Riz Khan: Let me ask a question that came from our Facebook page, and I'll put this to Steven Clemmons here, this came from Ninveh Albazi in California, Steven, here in the US. And Ninveh says, "The longer the US military stays, the more terrorists will come in Iraq to fight. If they leave, more bombings over power will occur. Either way the Iraqi people will suffer." How do you feel about that -- the presence of -- US presence actually being a trigger for these kind of attacks?
Steven Clemmons: Well I think that there are some people in society -- and we've seen it throughout the Middle East -- that react very viscerally and negatively to the sense that they're being occupied by foreign troops. In Afghanistan, it's one of the things that's driving Pashtun resistance beyond the question of, uh, the Taliban. And-and so, I think it would be wrong to-to-to argue that in fact the American troop presence doesn't drive some violent minorities. I think on the whole, Iraqi society has felt as if the United States has done more beneficial things recently and so those feelings are not as widespread. But-but certainly there are people like Robert Pape at the University of Chicago among others that have shown that foreign troop deployments do drive a kind of -- drive suicide bombings, drive some of the more radical responses from societies. So there is some truth to it. I don't think I would agree with the-the decibel level of the questioner's comments though.
Riz Khan: Well, Laith, this came in via Twitter to us, a viewer by the name of Mosharraf Zaidi who says, "Even with stability in Iraq, does Maliki have the sense to ensure a free and fair process? Is it even up to him?"

Laith Kubba: Well, I mean, the good news is there is sufficient, I think, awareness and organization in Iraq to have elections that are, generally speaking, fair and free. I think the last elections had a high turnout -- about 70%. Of course, there were cases of fraud. But by and large, I think it was representative. So that's on the good side. But I think on the negative side, even if you had representatives in Parliament, the system is in a grid-lock because it's a parliamentary system, not a presidential system. It does not produce an effective executive that takes the country and move forward. You have, ultimately, a quote over power and that paralyzes government.
Riz Khan: I'll get to the intracacise of that in a moment because there are some interesting intracacies to the elections in Iraq but, Scott, if I could put this to you from LiveStation chat room, people are online here, Crane in the USA says, "How can fair and transparant elections be ensured when there are repeated bombings?" And let me ask you, do you think the elections will go ahead in January with all the delays and potential problems?
J. Scott Carpenter: I do. I'm a perinally optimist about this, that at the last minute -- however late the last minute is, the Iraqis will find some way to have these elections because they see how important they are to the political future of Iraq, to American withdrawal -- frankly. I do think there will be elections that are credible in Iraq because people don't trust each other and so there will be lots of observation which is what drove the credibility and legitimacy of the provincial elections is that there were so many political party observers watching one another that when the results were broadcast, no one really questioned the legitimacy of the results.

OBJECTIVE: For each statement below, say yes or no according to whether it agrees with the Iraq discussion transcript above, and quote the words of the transcript that decide it. (a) Laith Kubba puts turnout at the last elections at about 70%. (b) Steven Clemmons agrees with the decibel level of the questioner's comments. (c) Laith Kubba calls Iraq's system a presidential system.

COLLECTED DATA:
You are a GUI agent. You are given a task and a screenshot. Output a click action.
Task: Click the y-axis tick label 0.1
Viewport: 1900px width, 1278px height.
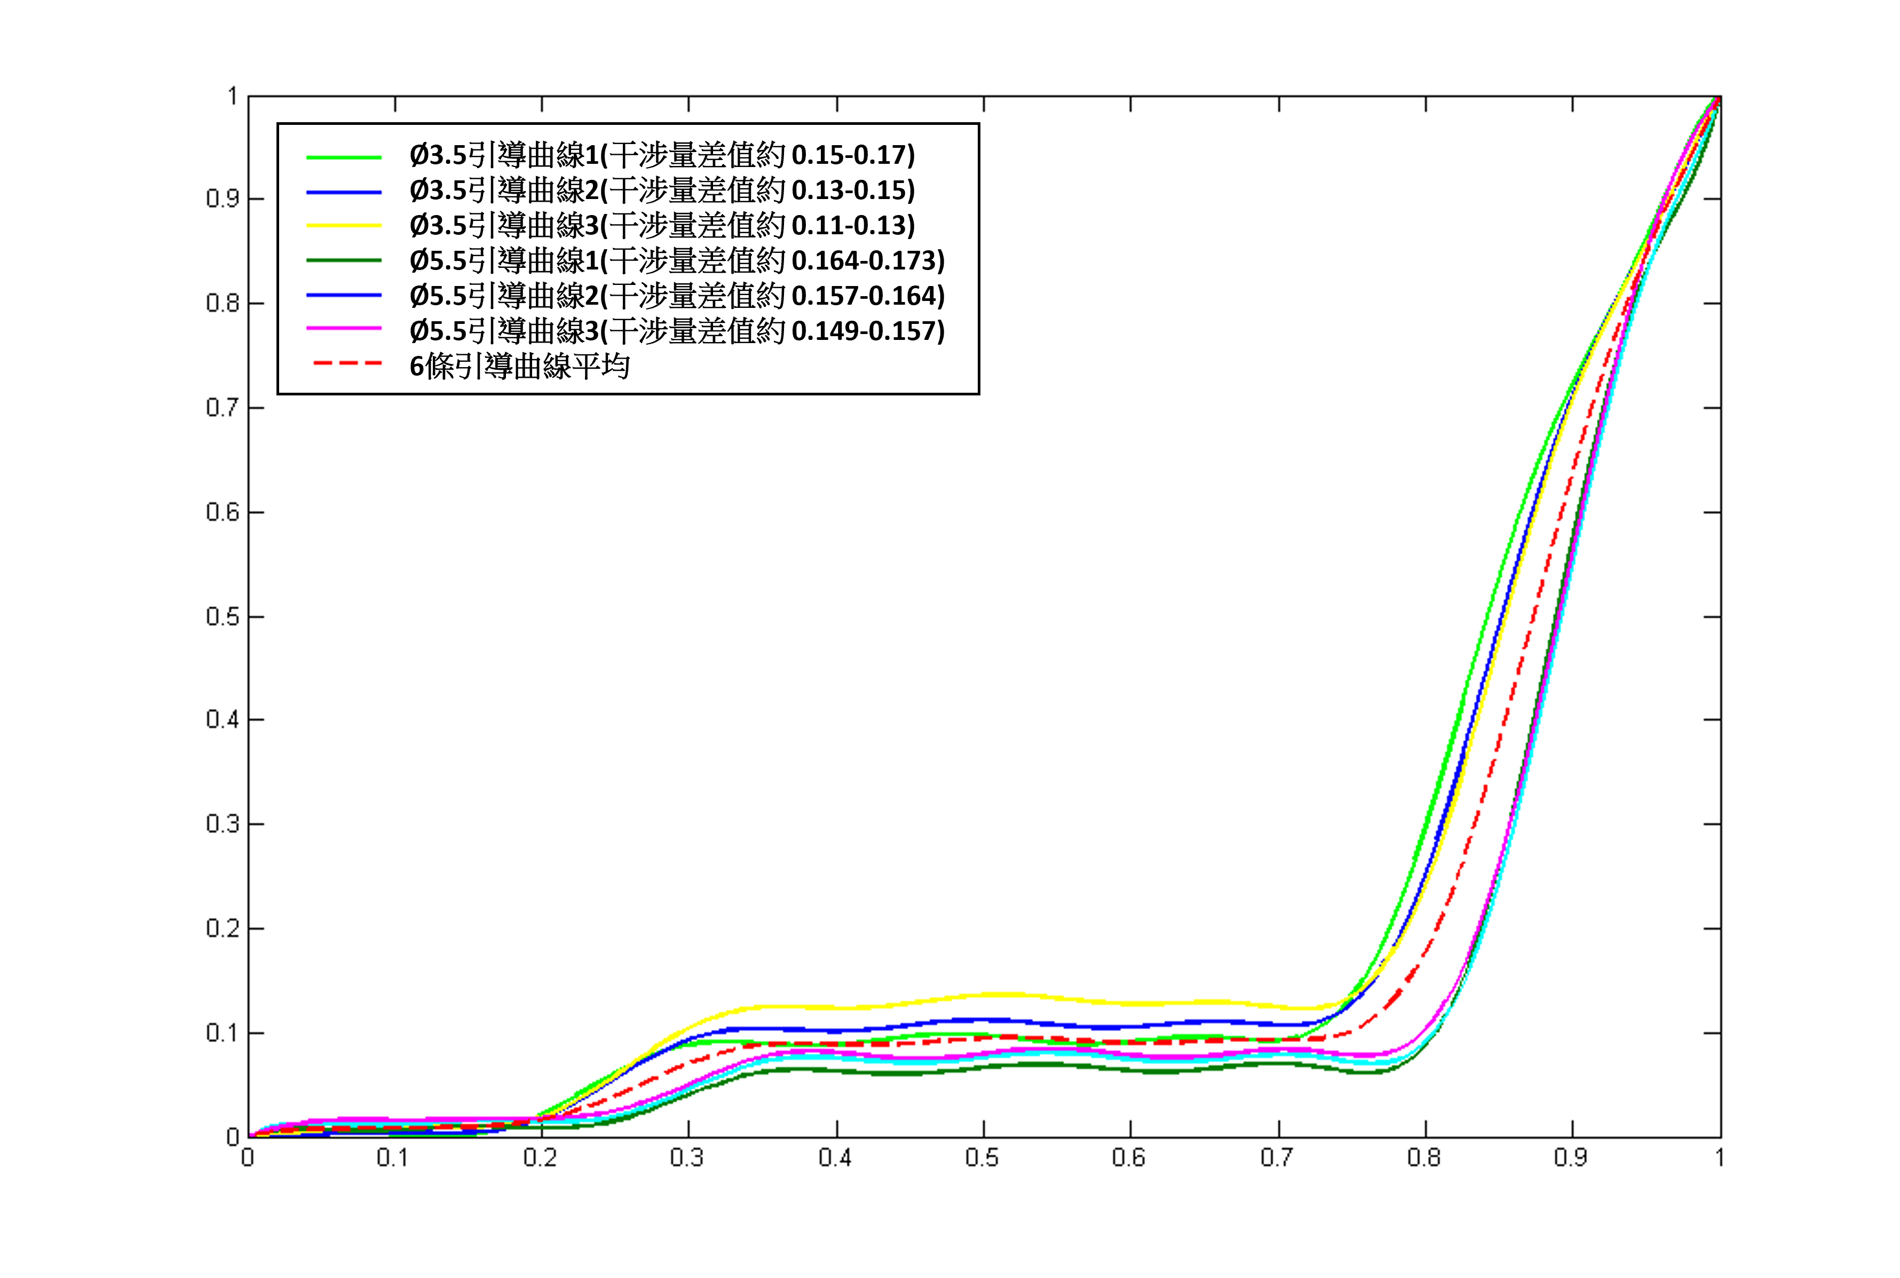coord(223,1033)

SOLUTION TO THIS TASK:
(a) Yes: "I think the last elections had a high turnout -- about 70%."
(b) No: "I don't think I would agree with the-the decibel level of the questioner's comments though."
(c) No: "because it's a parliamentary system, not a presidential system."